AIM OF THE EXERCISE ▸
Scan the records below for the string "will" and return every line where it appears.

=== SOURCE DATA ===

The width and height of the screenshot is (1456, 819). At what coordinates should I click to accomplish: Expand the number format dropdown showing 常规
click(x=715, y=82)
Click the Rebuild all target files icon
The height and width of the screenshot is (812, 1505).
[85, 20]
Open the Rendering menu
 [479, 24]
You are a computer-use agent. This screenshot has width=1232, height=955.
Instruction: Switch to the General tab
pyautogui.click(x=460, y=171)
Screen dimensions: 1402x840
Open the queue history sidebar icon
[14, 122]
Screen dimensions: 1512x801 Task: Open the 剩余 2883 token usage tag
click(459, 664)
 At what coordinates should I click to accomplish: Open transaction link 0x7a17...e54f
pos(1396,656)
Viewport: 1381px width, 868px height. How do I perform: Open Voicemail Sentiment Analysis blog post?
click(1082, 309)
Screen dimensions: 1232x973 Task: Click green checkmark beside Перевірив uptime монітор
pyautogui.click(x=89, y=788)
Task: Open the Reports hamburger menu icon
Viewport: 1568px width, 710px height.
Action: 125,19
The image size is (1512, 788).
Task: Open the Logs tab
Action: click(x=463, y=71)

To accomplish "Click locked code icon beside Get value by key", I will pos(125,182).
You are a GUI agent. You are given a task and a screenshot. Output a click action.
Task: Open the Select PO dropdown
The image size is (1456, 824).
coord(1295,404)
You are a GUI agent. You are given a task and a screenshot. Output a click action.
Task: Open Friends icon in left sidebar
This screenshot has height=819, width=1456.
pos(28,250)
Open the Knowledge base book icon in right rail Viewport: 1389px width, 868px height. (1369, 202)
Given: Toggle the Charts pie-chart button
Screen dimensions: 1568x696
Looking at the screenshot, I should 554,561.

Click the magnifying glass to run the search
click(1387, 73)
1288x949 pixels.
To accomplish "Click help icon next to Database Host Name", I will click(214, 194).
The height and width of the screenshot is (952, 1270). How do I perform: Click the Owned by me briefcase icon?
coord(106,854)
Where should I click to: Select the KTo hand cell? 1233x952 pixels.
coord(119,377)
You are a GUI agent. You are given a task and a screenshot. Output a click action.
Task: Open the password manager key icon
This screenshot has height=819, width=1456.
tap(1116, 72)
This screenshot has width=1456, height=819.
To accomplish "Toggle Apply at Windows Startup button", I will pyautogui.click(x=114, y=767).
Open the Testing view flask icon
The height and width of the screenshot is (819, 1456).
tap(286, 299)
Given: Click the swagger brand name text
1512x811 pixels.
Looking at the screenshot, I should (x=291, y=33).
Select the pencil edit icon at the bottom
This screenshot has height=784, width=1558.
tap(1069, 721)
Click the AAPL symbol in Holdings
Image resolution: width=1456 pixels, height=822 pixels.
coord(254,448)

===

SOLUTION BELOW ▸
To accomplish "Click locked code icon beside Get value by key", I will pos(125,182).
To accomplish "Click help icon next to Database Host Name", I will click(214, 194).
To accomplish "Toggle Apply at Windows Startup button", I will pyautogui.click(x=114, y=767).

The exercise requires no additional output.